How Tokenization Works

LLMs don’t process text character by character or word by word — they process tokens, which are chunks of text that can range from a single character to a full word or even a multi-word phrase.

Byte Pair Encoding (BPE)

OpenAI’s models (GPT-3.5, GPT-4, GPT-4o) use Byte Pair Encoding, implemented in the tiktoken library. BPE starts with individual bytes and iteratively merges the most frequently co-occurring pairs into a single token. The result is a vocabulary of ~100,000 tokens where common English words are single tokens, rare words are split into subwords, and arbitrary byte sequences can always be encoded.

Examples under BPE:

"hello" → 1 token
"tokenization" → 3 tokens (token, ization, possibly split differently)
"supercalifragilistic" → many tokens (uncommon word, split into subword pieces)
Code like "for i in range(10):" → ~7 tokens (each symbol may be a separate token)

SentencePiece

Meta’s Llama models use SentencePiece, a language-agnostic tokenizer that works directly on the raw text stream. It’s similar to BPE conceptually but can produce different tokenizations for the same text — which is why the same prompt might use 2,100 tokens on GPT-4 and 1,900 tokens on Llama 3.1.

Anthropic’s Tokenizer

Claude models use a custom tokenizer similar in design to BPE. Anthropic doesn’t publish the exact vocabulary, but empirically Claude’s token counts are close to GPT-4’s for English text.

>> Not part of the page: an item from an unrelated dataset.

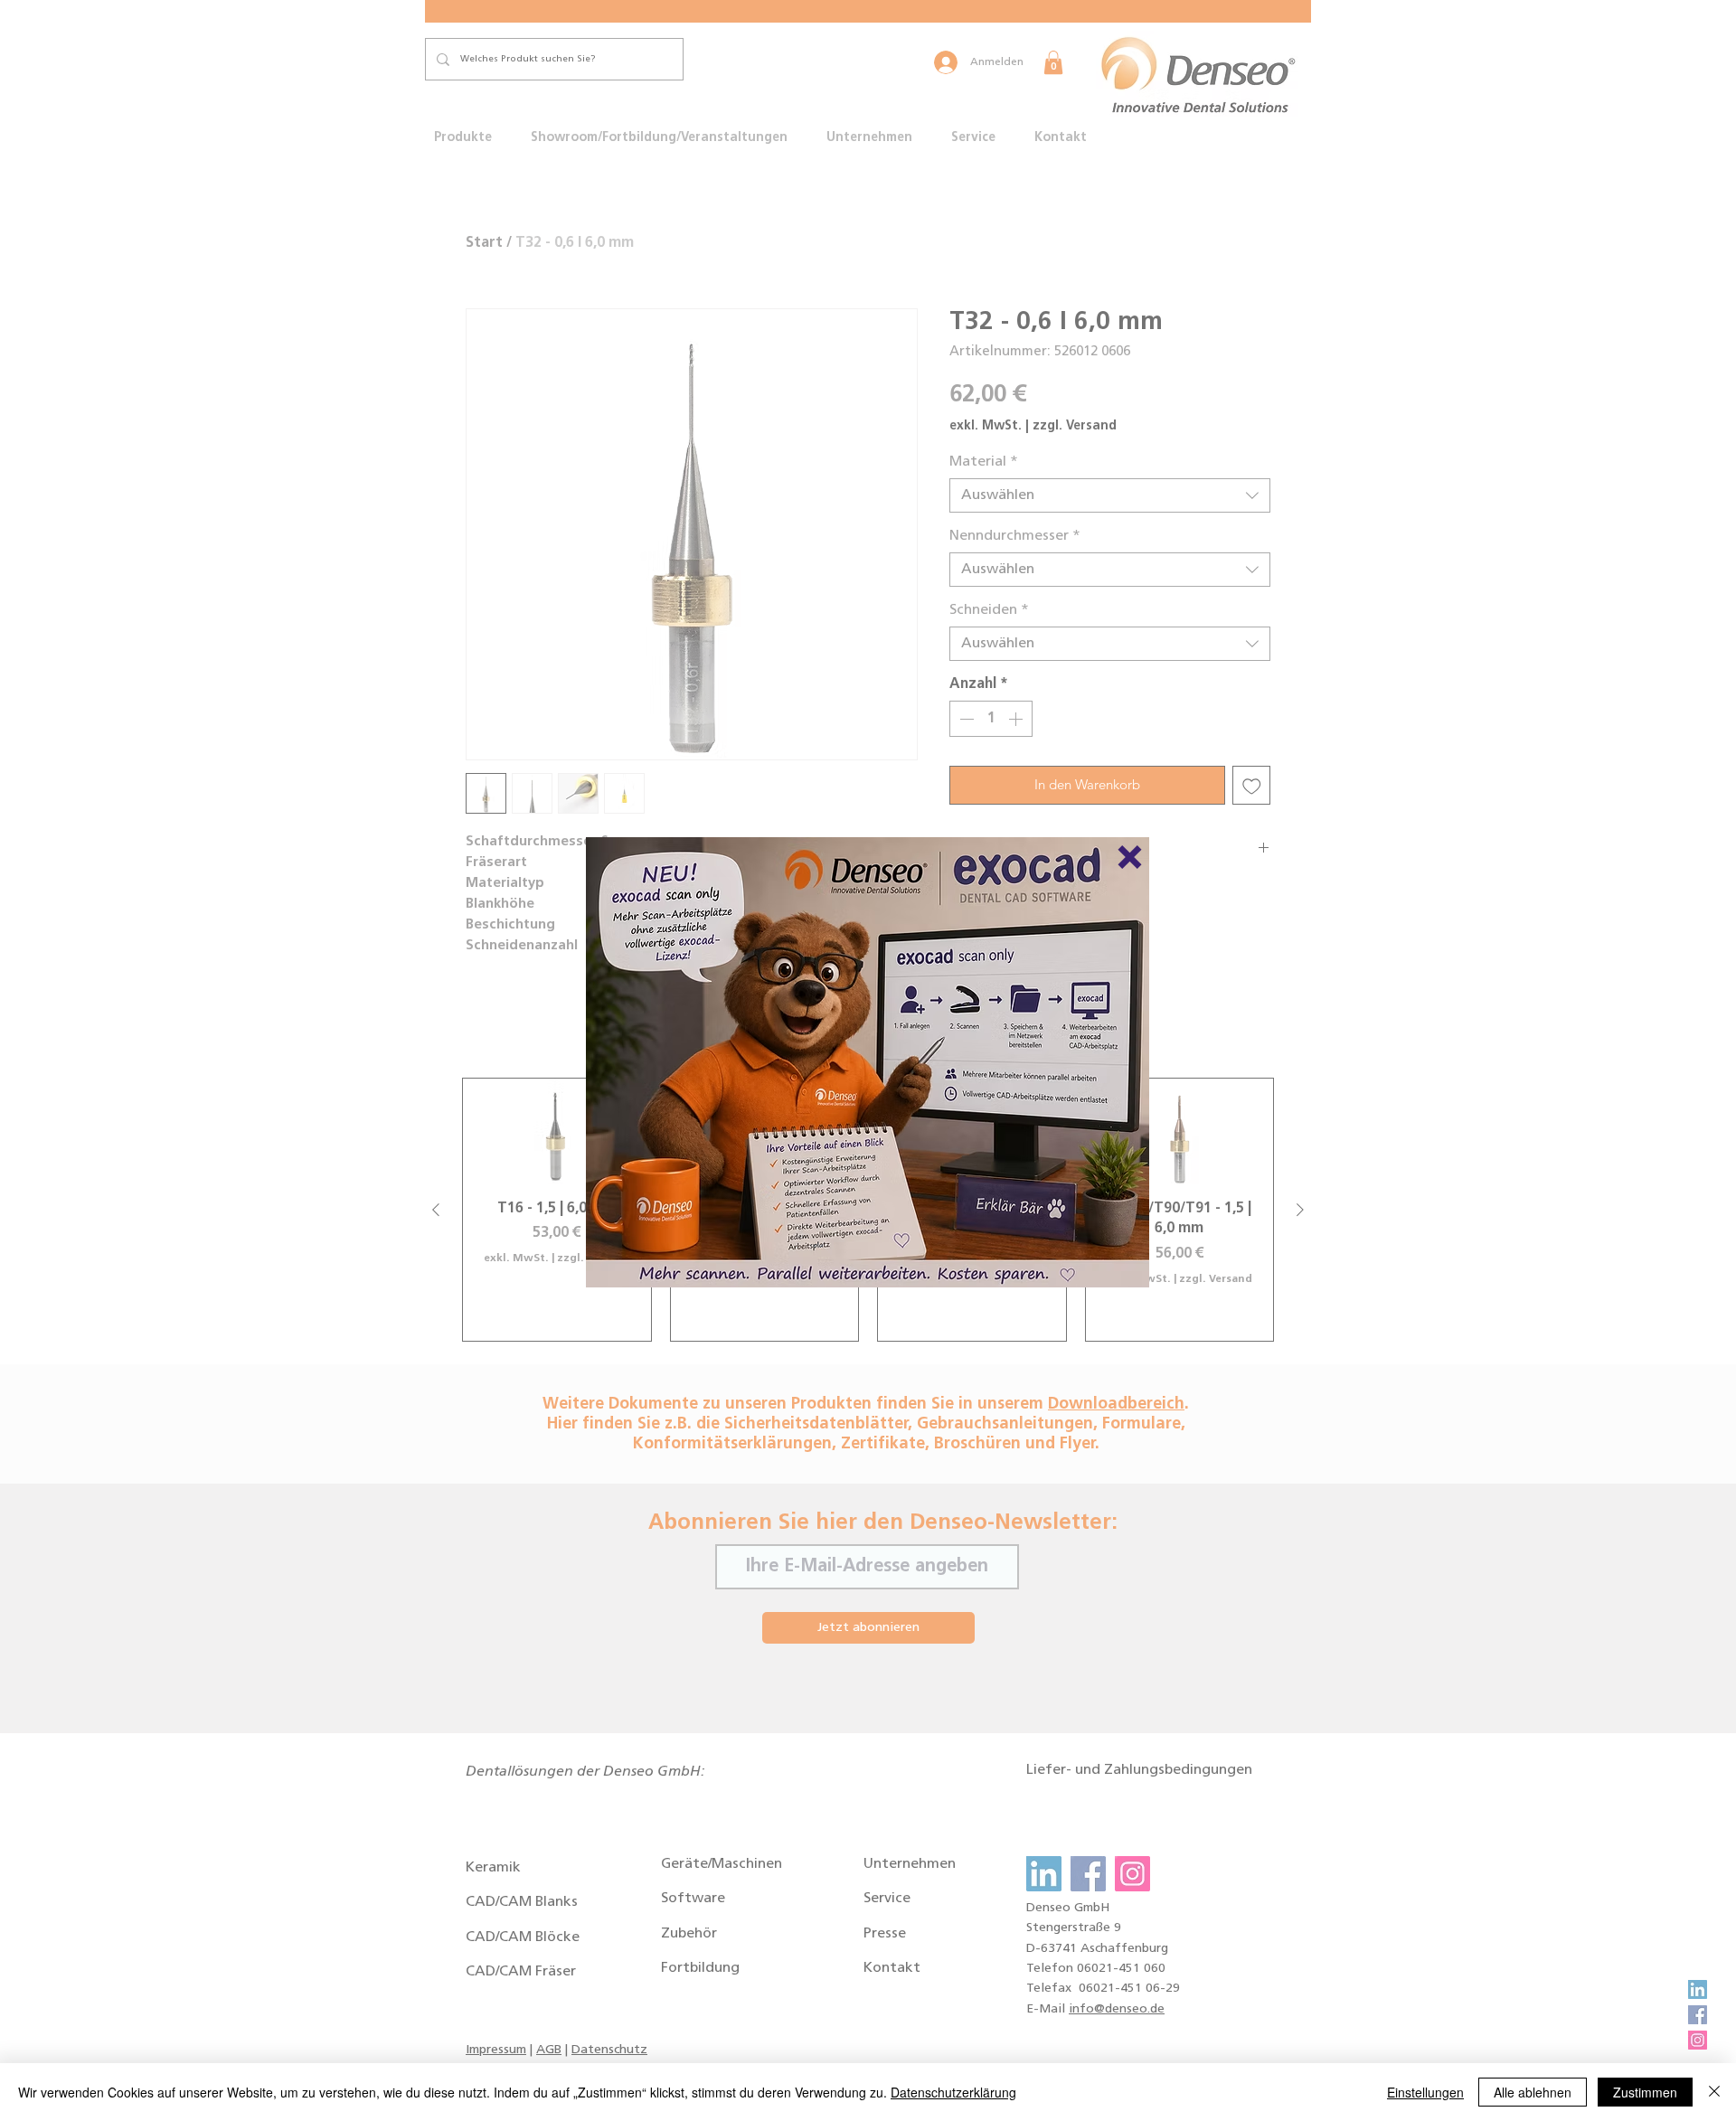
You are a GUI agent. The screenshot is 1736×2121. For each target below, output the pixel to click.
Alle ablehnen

Token Counts Across Models

The same input text produces different token counts across models because each model uses a different vocabulary:

Text	GPT-4 (BPE)	Llama 3.1 (SP)	Approximate ratio
English prose	baseline	~5% lower	~0.95×
Python code	baseline	~10% higher	~1.10×
JSON data	baseline	~15% higher	~1.15×
Chinese text	baseline	~30% lower	~0.70×

This tool uses a word-based approximation (tokens ≈ words × 1.3) which is accurate to within ~15% for typical English text. For production budgeting, use the exact tokenizer: tiktoken for OpenAI models, transformers tokenizer for Llama, or Anthropic’s token counting API.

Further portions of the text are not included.